§ PROBLEM DESCRIPTION
Retype, without any change, the line that contains "Formidable Forms vs Gravity Forms (840, 1456)" and every line that follows it to the end of the entries, and nothing else.

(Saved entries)

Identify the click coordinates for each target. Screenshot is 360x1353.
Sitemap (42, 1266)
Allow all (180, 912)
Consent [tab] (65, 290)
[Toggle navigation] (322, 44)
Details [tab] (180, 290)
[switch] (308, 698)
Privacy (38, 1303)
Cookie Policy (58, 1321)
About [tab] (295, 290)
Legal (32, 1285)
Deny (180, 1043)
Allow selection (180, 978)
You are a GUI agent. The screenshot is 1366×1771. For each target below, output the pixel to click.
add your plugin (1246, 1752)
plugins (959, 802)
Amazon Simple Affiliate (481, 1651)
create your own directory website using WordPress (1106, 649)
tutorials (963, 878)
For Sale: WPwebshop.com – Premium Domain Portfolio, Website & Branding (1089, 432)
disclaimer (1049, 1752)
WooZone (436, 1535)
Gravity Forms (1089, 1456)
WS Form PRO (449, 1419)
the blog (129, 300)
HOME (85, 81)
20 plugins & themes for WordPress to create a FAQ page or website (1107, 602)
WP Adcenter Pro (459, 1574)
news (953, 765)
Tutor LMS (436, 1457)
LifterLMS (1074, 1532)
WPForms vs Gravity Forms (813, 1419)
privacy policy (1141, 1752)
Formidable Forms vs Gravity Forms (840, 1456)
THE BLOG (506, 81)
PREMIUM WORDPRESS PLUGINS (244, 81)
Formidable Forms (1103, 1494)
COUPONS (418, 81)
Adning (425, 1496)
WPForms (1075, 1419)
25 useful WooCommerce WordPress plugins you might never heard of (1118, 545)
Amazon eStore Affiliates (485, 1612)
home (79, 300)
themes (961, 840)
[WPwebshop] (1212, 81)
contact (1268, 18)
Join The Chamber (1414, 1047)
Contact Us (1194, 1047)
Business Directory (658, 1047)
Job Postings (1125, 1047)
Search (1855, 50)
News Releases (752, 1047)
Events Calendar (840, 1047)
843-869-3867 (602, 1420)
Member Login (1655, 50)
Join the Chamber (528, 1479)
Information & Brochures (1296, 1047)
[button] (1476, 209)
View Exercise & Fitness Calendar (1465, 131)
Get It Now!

§ EXERCISE SOLUTION
Formidable Forms vs Gravity Forms (840, 1456)
THE BLOG (506, 81)
PREMIUM WORDPRESS PLUGINS (244, 81)
Formidable Forms (1103, 1494)
COUPONS (418, 81)
Adning (425, 1496)
WPForms (1075, 1419)
25 useful WooCommerce WordPress plugins you might never heard of (1118, 545)
Amazon eStore Affiliates (485, 1612)
home (79, 300)
themes (961, 840)
[WPwebshop] (1212, 81)
contact (1268, 18)
Join The Chamber (1414, 1047)
Contact Us (1194, 1047)
Business Directory (658, 1047)
Job Postings (1125, 1047)
Search (1855, 50)
News Releases (752, 1047)
Events Calendar (840, 1047)
843-869-3867 (602, 1420)
Member Login (1655, 50)
Join the Chamber (528, 1479)
Information & Brochures (1296, 1047)
[button] (1476, 209)
View Exercise & Fitness Calendar (1465, 131)
Get It Now!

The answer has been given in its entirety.